- [What you should do]: Reproduce each of the following lines verbatim, omitting the pictures from your output.

- [Given data]:

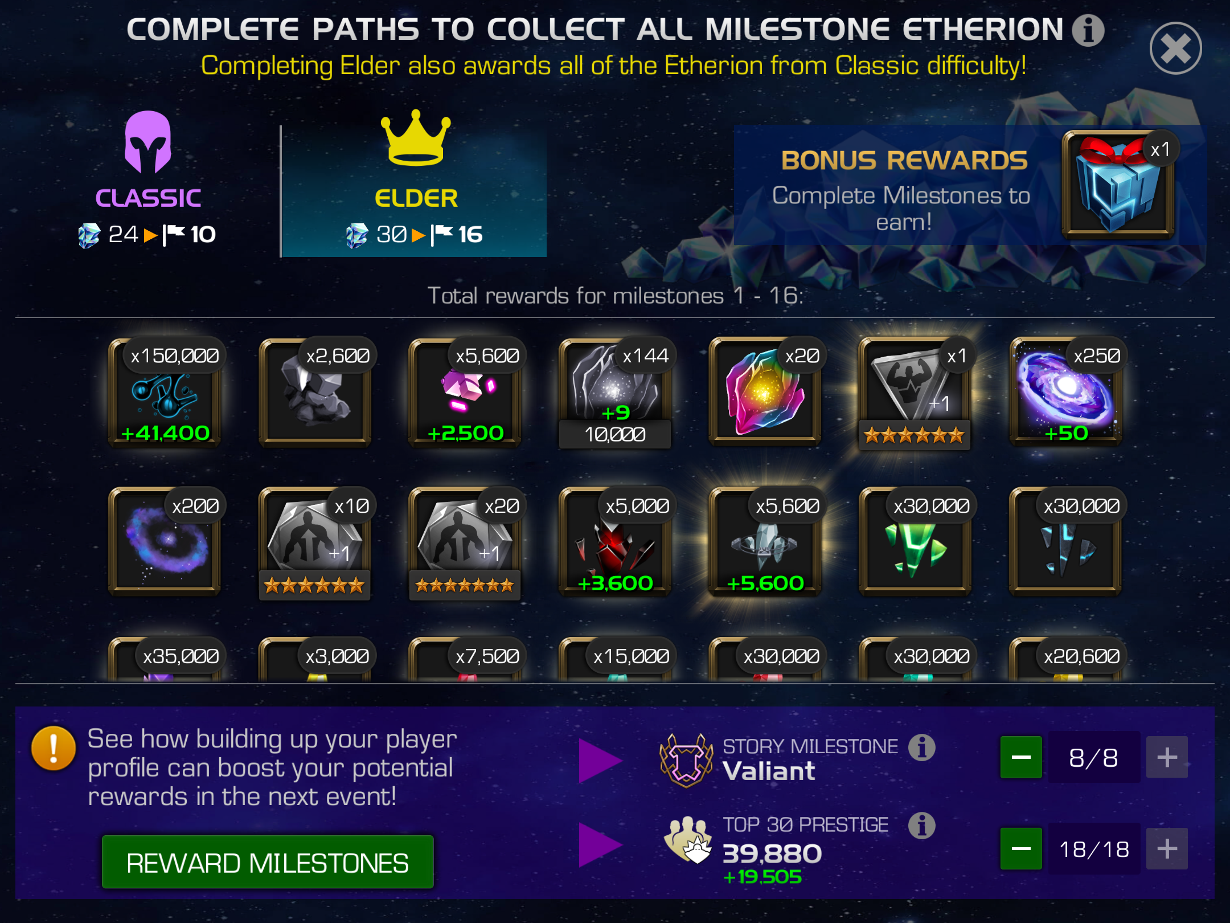Screen dimensions: 1230x923
Task: Click the Reward Milestones button
Action: tap(268, 862)
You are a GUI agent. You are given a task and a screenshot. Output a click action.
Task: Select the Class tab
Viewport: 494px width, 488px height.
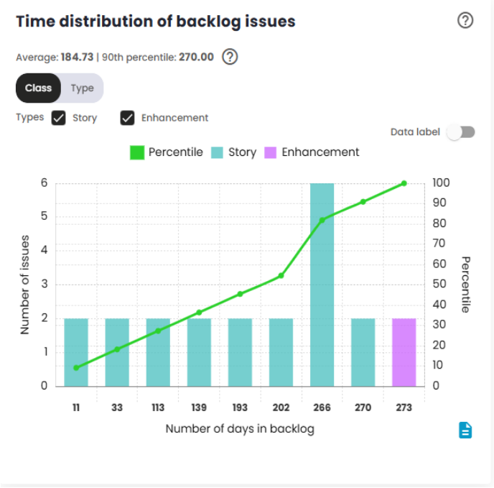click(x=38, y=88)
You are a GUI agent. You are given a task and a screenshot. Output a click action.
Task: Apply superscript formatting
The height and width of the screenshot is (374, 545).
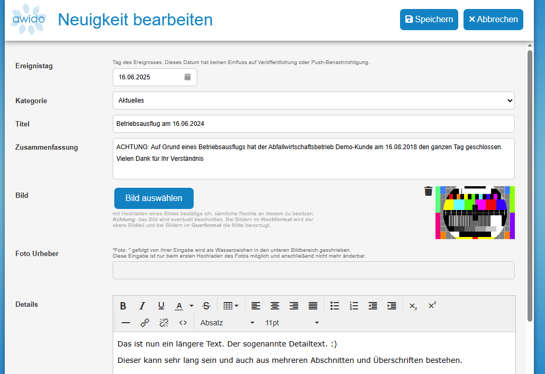tap(432, 306)
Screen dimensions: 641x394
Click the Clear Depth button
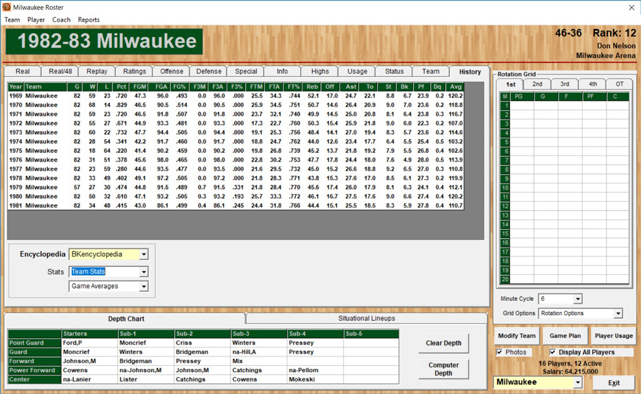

- [Correct result]:
Screen dimensions: 1230x923
Task: Click the Reward Milestones button
Action: tap(268, 862)
You are a GUI agent. You are given a task and a screenshot. Output a click action.
Task: Select the Class tab
Viewport: 494px width, 488px height.
click(x=38, y=88)
You are a GUI agent. You are given a task and a screenshot. Output a click action.
Task: Apply superscript formatting
The height and width of the screenshot is (374, 545).
tap(432, 306)
Screen dimensions: 641x394
Click the Clear Depth button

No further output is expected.